Data under study:
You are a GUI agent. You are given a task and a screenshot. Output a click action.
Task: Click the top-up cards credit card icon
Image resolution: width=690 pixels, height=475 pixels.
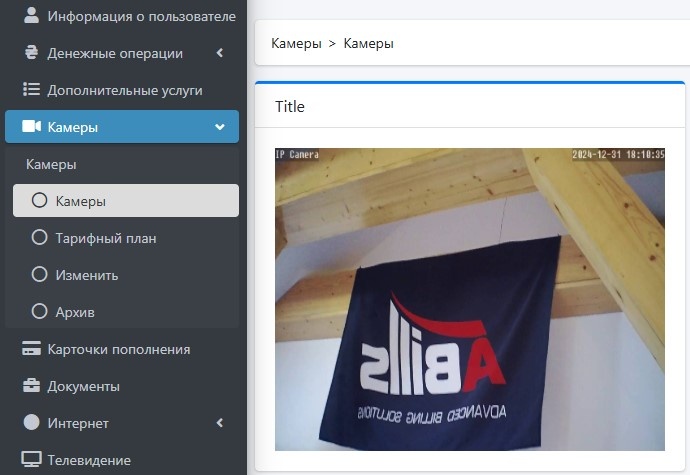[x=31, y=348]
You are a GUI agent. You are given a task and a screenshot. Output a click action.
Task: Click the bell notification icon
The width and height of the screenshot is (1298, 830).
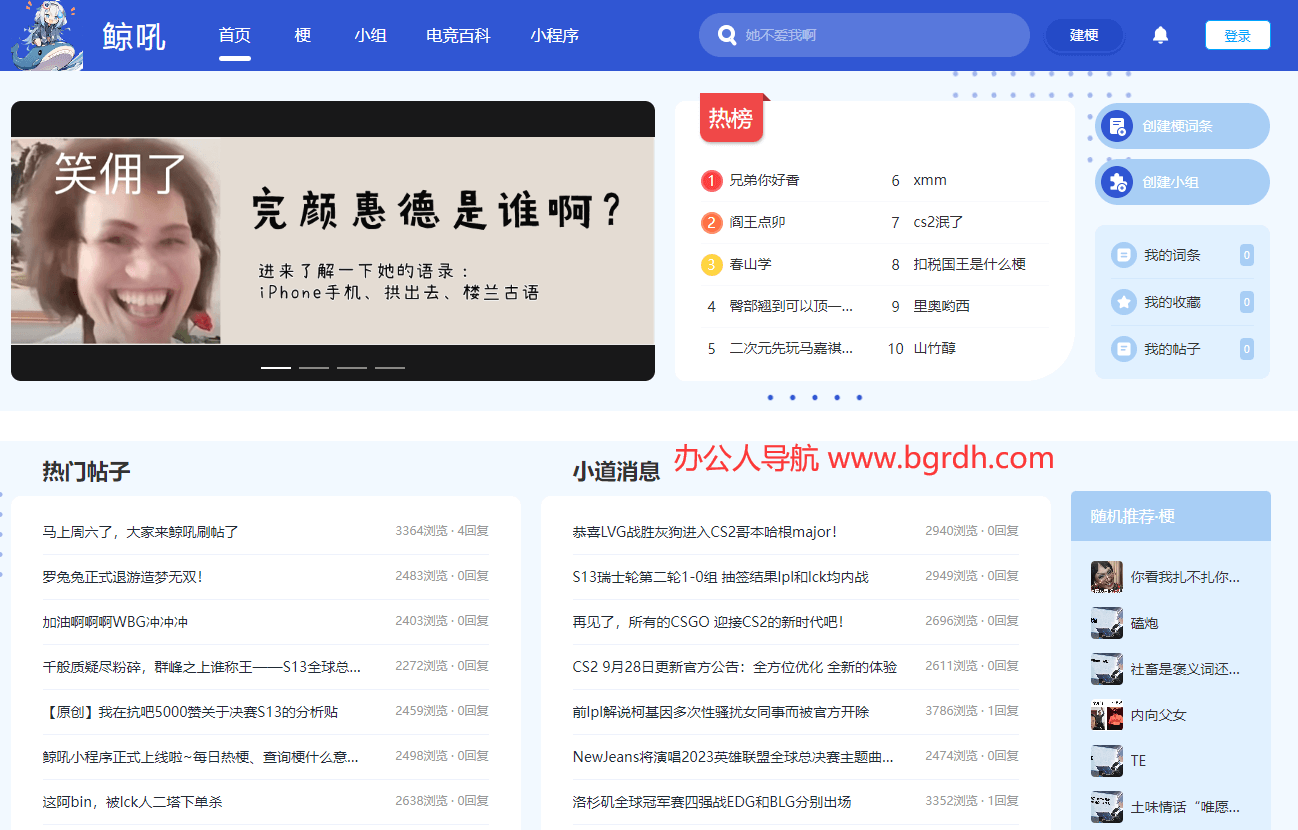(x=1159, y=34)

==

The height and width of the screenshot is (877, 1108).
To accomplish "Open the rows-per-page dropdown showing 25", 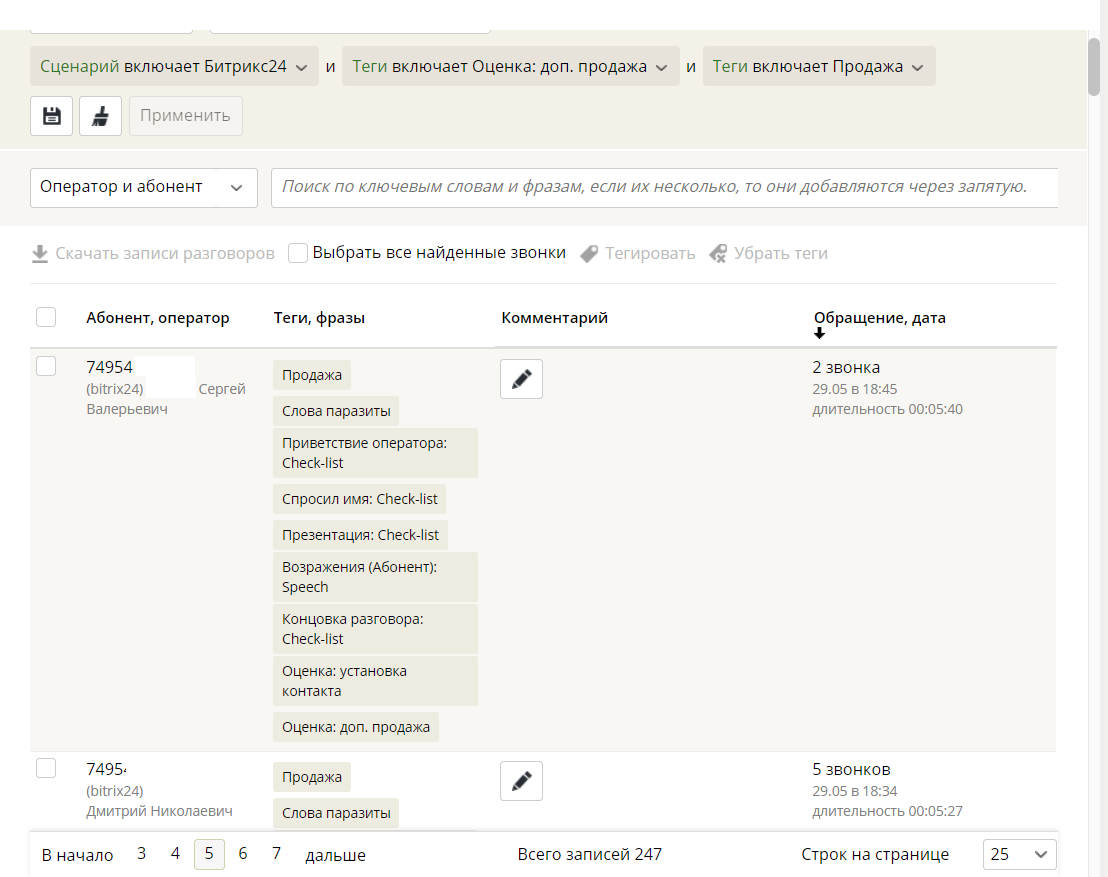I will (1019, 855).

Exercise: Copy down every line of the material above that includes the string "icon".

Solution for this task:
Task: Click the top-up cards credit card icon
Task: Click the bell notification icon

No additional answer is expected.